Making Tracks with New England Hiking Holidays.
Making Tracks with New England Hiking HolidaysBy Linda Ballou NABBW’s Adventure Travel Associate
Several years I ago I hiked in the White Mountains with New England Hiking Holidays. In my article “Peak Experience,” I detail what an exquisite experience it was to hike in the buttery glow of the autumn sun beneath a canopy of tangelo leaves.
Graham, our lead trip guide, told me that the Columbia River Gorge hike was his favorite offering of NEHH because of the dramatic cluster of waterfalls, scent of pine-sheathed mountains, and meadows choked with wildflowers. This Image never left me, so I am thrilled to be joining NEHH once again for their outing in Oregon.
Clare Grabher and her husband Kurt, owners and operators of NEHH, make it possible for the average outdoor enthusiastic to experience the wonders of nature by day and the comforts of posh inns offering fine cuisine by night. They run hiking tours in North America, Hawai’i, Italy, the Swiss Alps, and England, as well as historic walks in Spain.
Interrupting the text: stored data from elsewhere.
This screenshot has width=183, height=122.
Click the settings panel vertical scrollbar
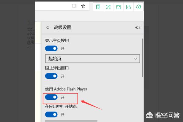[x=142, y=58]
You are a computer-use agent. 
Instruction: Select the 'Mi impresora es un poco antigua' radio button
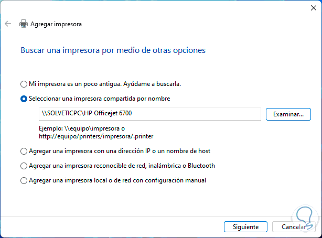(x=23, y=84)
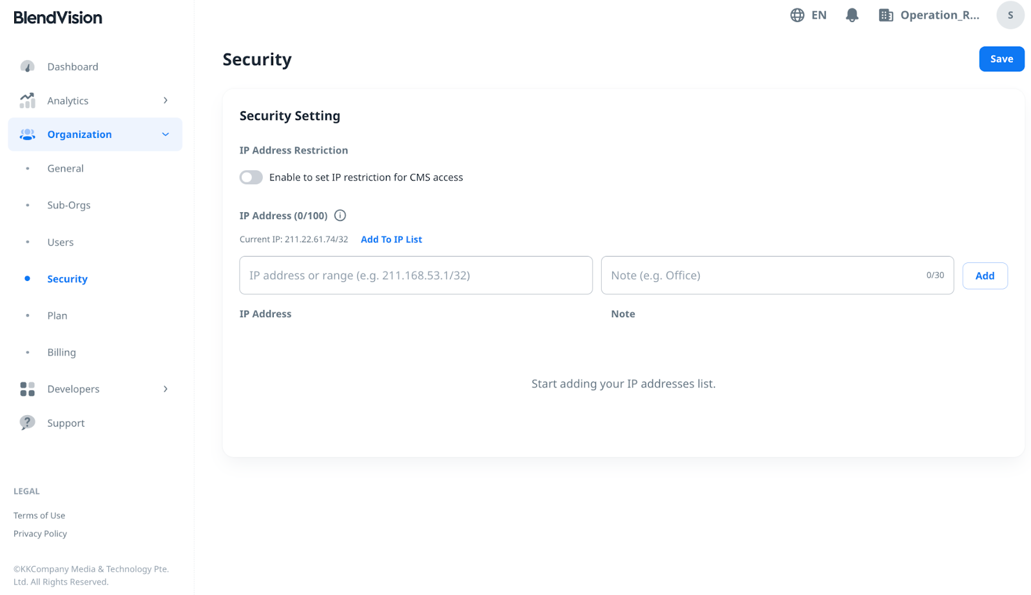Click the Add To IP List link
Screen dimensions: 1031x595
391,239
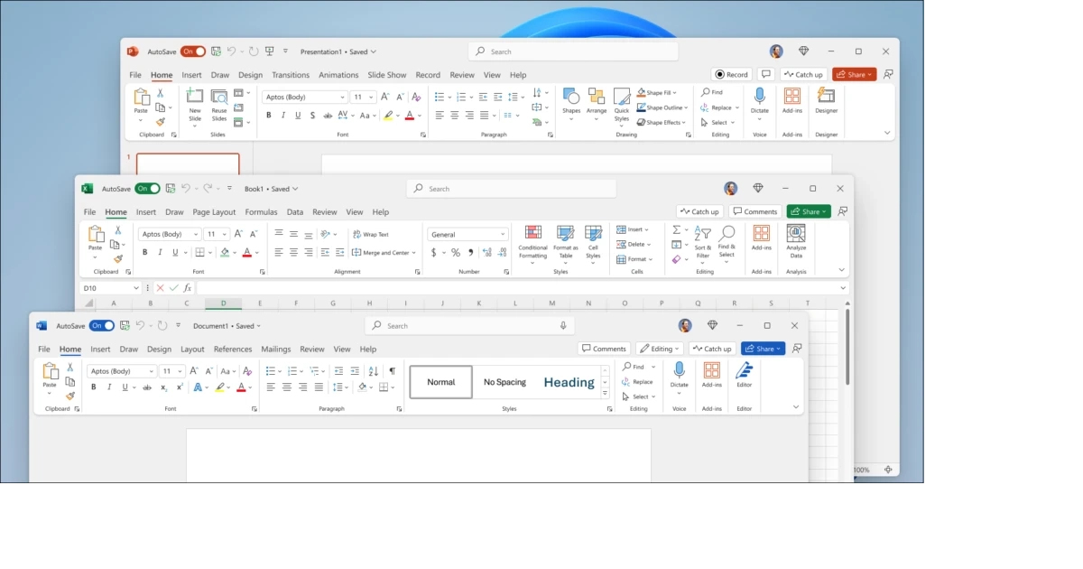Open Conditional Formatting in Excel

coord(532,234)
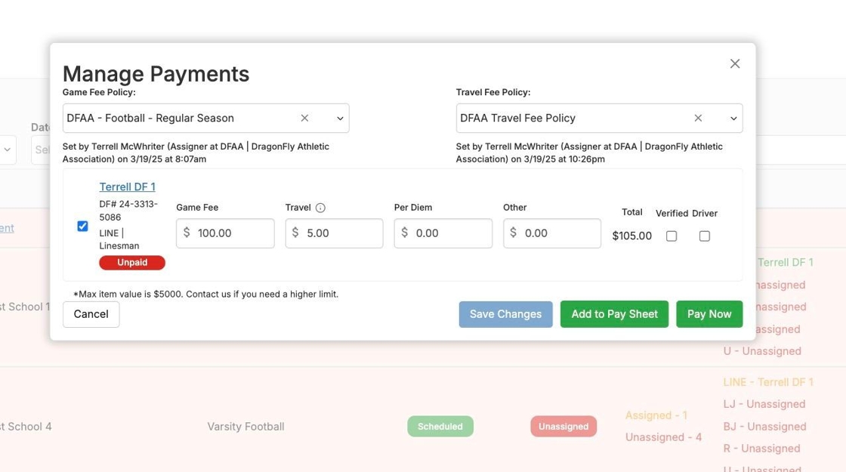The width and height of the screenshot is (846, 472).
Task: Expand the Travel Fee Policy dropdown
Action: (733, 119)
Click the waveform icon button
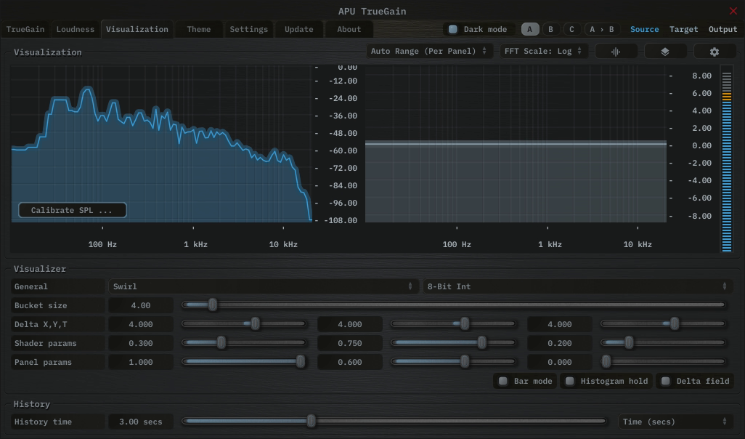The width and height of the screenshot is (745, 439). pos(616,52)
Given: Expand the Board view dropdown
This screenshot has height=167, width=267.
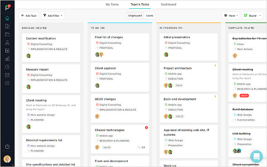Looking at the screenshot, I should [x=252, y=15].
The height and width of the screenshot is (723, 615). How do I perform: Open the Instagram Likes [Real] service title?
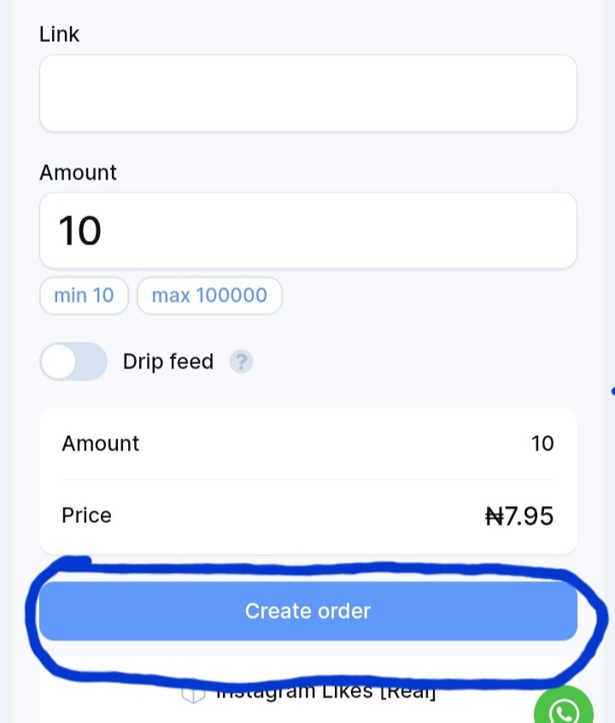point(326,691)
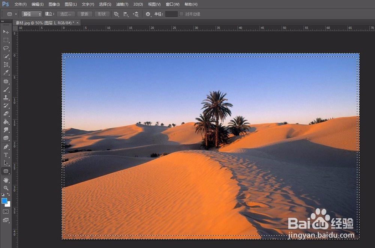This screenshot has height=248, width=375.
Task: Click the blue foreground color swatch
Action: (4, 201)
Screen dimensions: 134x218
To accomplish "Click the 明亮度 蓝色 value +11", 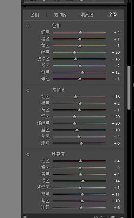I will click(115, 194).
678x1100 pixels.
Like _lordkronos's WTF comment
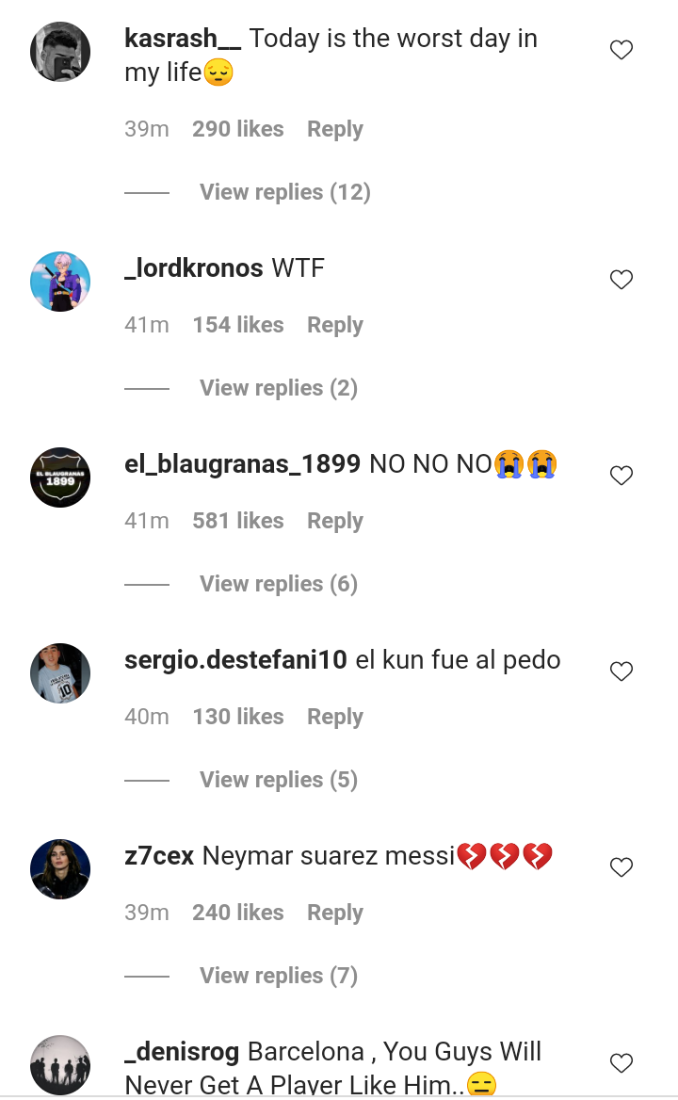[x=621, y=280]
I wanted to know more about what goes into creating these top-tier trips around the globe, so I asked Clare a few questions, which I\’m sharing with you, here:
CG: Growing up in England, I always loved to hike. My mother was a member of “The Ramblers Association” after World War II! She was a passionate hiker. After a career on the professional tennis circuit, I moved to the U.S. where I hiked in just about every state except Alaska. In 1985, I was looking for a way to transition from a tennis career to a new life, and decided to start a business offering country inn guided hiking. Over the past thirty years our business, headquartered in Conway, New Hampshire, has grown to include hikes all over the U.S. and abroad.
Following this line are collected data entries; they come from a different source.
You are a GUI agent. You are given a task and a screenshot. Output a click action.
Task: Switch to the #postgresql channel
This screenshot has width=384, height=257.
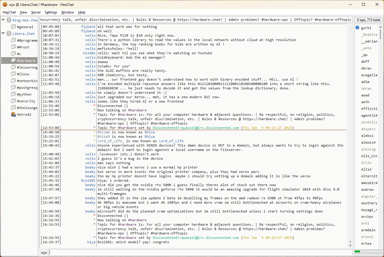[27, 88]
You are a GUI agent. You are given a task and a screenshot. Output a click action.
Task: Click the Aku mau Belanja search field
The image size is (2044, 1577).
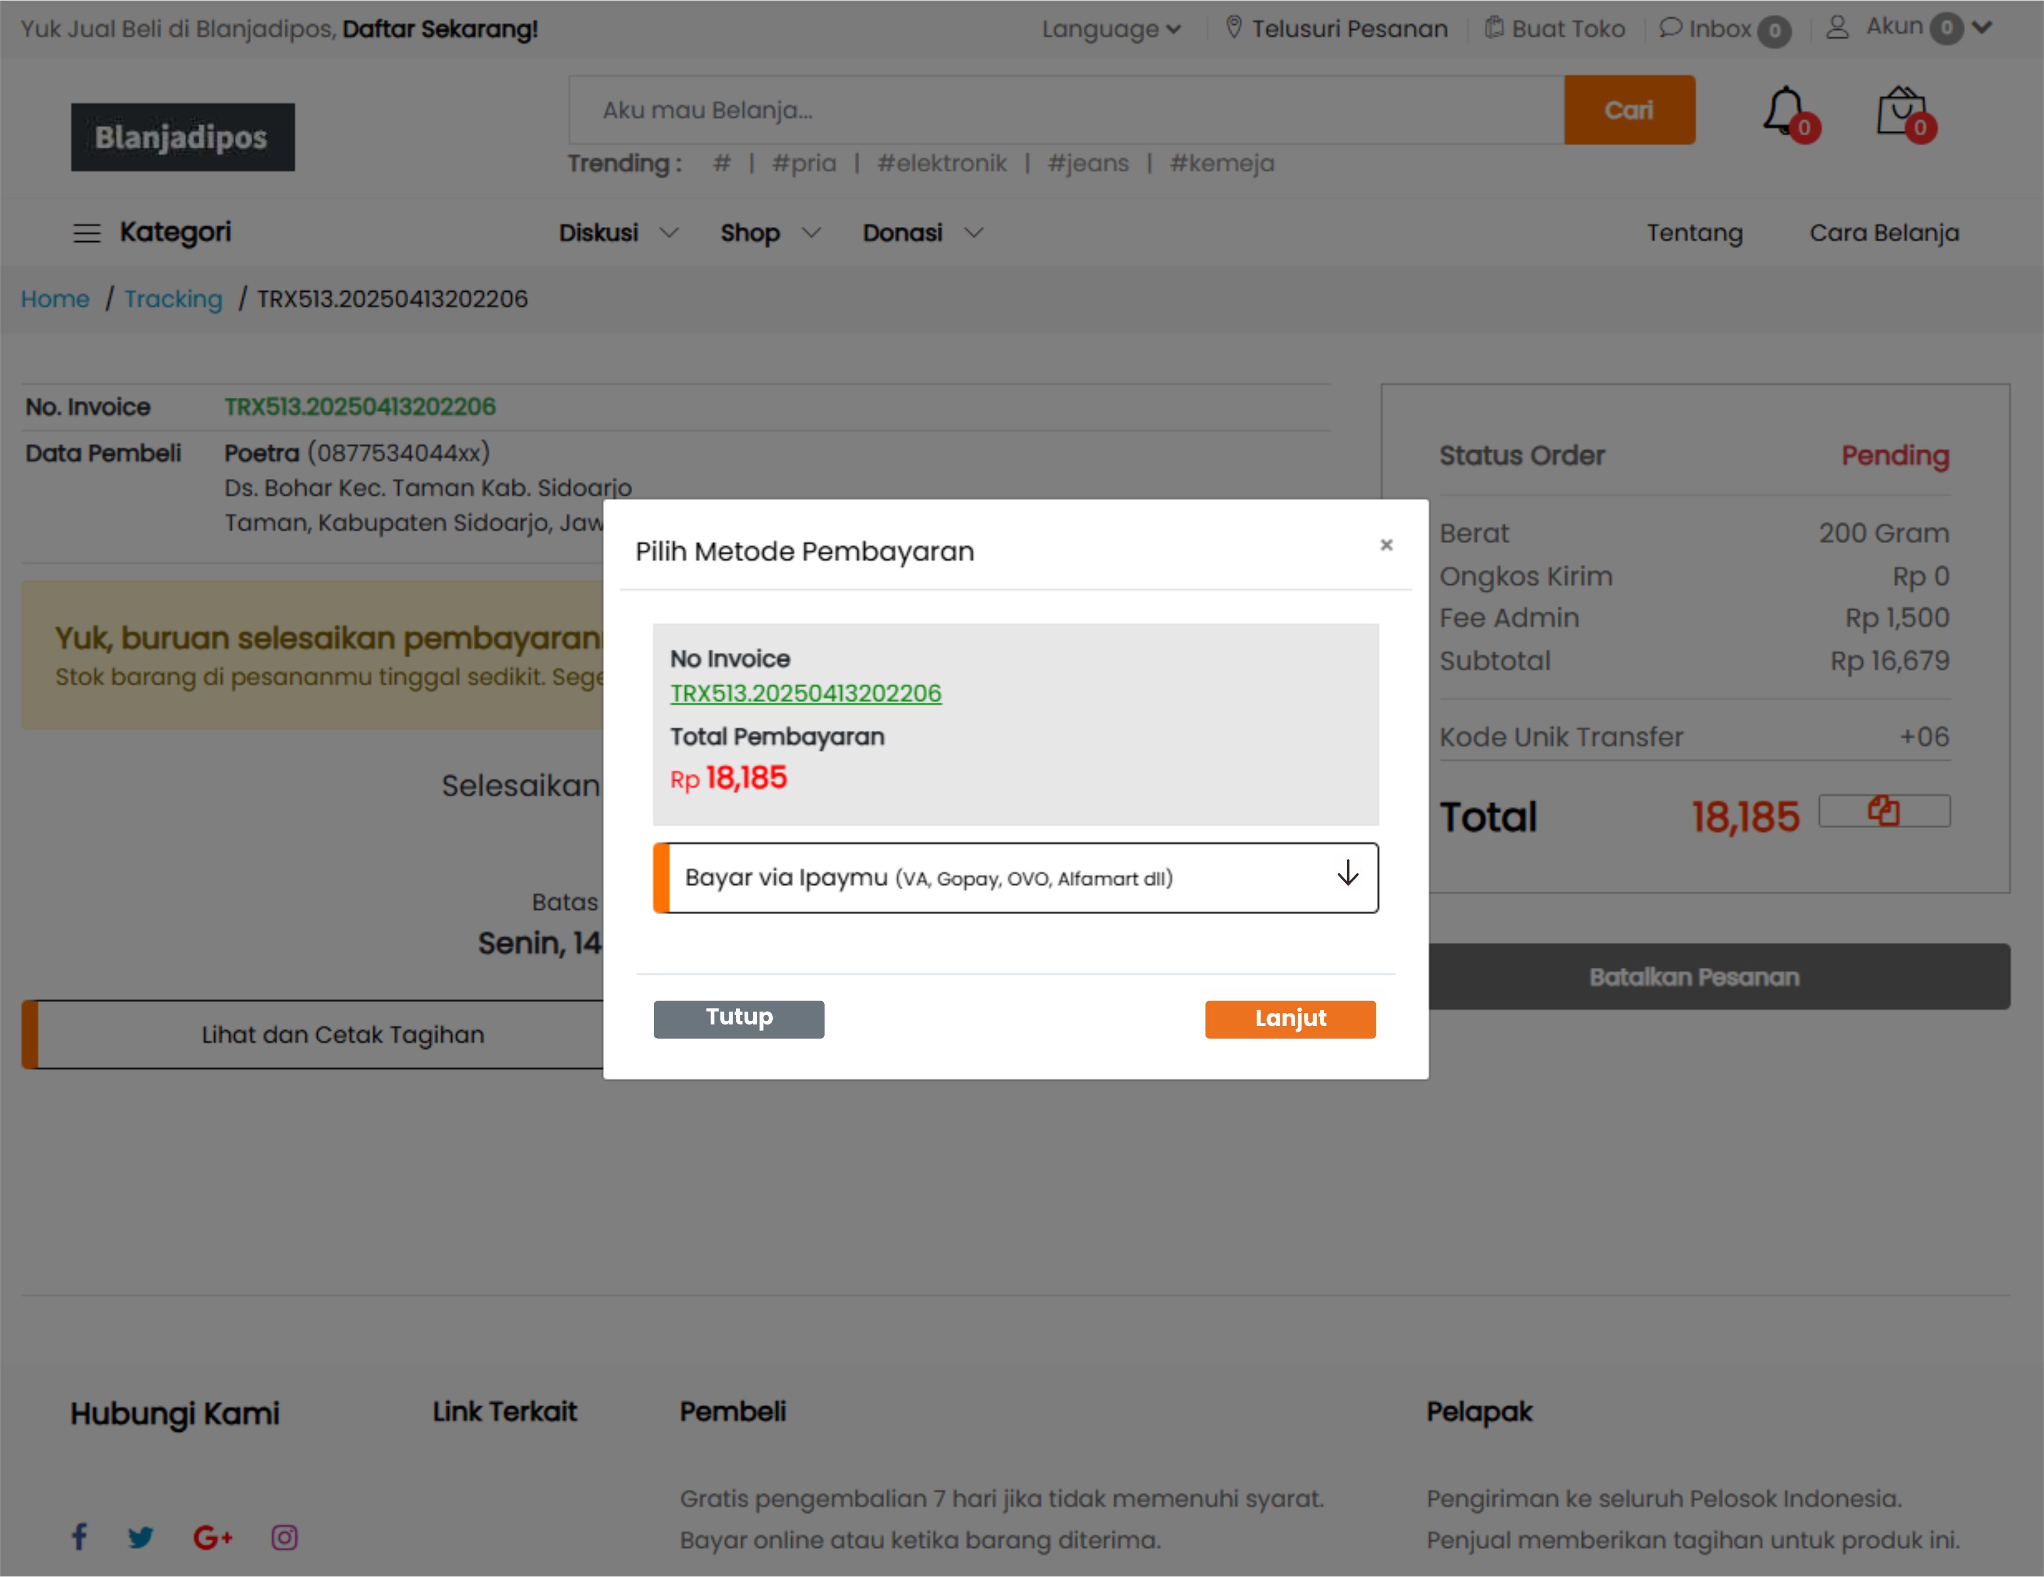point(1065,110)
LB: What is your background? Education? Special training?
CG: While I am an enthusiastic and mostly self-taught amateur naturalist, many of our guides do have degrees in ecology and other outdoor related areas, and many worked for the forest service prior to guiding with us. All our guides are very knowledgeable in terms of flora, fauna, and history of the areas that we hike.
LB: Do you have any medical training?
CG: All our guides have CPR and first aid, and many have wilderness medicine, or SOLO training, and some are EMTs.
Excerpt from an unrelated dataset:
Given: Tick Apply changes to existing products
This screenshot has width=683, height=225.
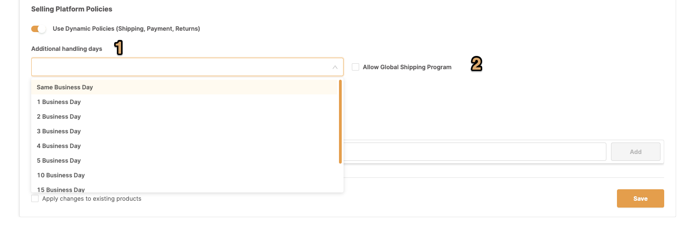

LB: What sets your company apart from others with similar offerings?
CG: Our company has a very personal touch. Our guides have worked with us for many years (Brenda Donnelly is in her 25th year with us), and many of our hikers feel as if it is almost a big family. We have a very large repeat business and people return year after year to try new offerings! With a lower overhead than some of the larger companies, we are able to offer very high-quality trips at more affordable rates than some of our competitors.
CG: We are a small company. There are just a few of us that run the office (myself included), so we are able to be intimately familiar with all our trips. We have around 20 guides that work for us.
LB: How many trips a year do you run?
CG: We schedule about 40 trips a year in the U.S. and Europe, and then generally run 5 to 10 “custom” tours for groups of friends or family groups. In the past, we have run trips for alumni organizations as well as organizations such as The Smithsonian.
CG: My personal favorite is the Devon Coast in England. The rocky coastline and the gorgeous sandy beaches are quite spectacular and the villages and towns are just filled with charm and history. The coast path hugs the entire coastline with villages, pubs, and castles dotted along the route. Throw in a day of historic Dartmoor and it really is an excellent trip!
LB: Do you have a typical guest profile?
CG: Our guests are a mix of singles, couples, and some families from all walks of life across the U.S. and Canada. The age range is very varied but most of our travelers are in their 40s – 70s. We get quite a few Europeans and Australians, especially for the autumn colors in New England.
LB: What level of fitness is required for your trips?
CG: We always have two guides per trip to accommodate both slower and faster walkers and to appeal to the casual but enthusiastic walker as well as the experienced hiker. Our groups are small and personal (around 16 people per trip) and our experienced guides are always eager to share their love and knowledge of the natural world.
CG: Graham, your guide for the Oregon trip, is based in New Hampshire and guides many of our tours. He has been with us for 15 years. Carl Bois has been based nearby in Corvallis for many years and has been an outdoor education/trip leader there in many different capacities.
LB: In what ways do you take steps to protect the environment?
CG: We always follow “leave no trace” policies, and we try to educate our hikers on good environmental practices. We go over all these practices the first evening of the trip.
In my article “Not All Outfitters are Created Equal,” I outlined what you should expect from a good outfitter. Clare answered all my questions correctly. There is no doubt in my mind that everything will come off without a hitch on my coming Columbia Gorge/Mt. Hood adventure. I look forward to re-uniting with guide Graham. I’m beginning to feel like I am part of the NEHH family. The only problem now is that I won’t rest until I get to Devon. If it is Clare’s favorite, it must be brilliant!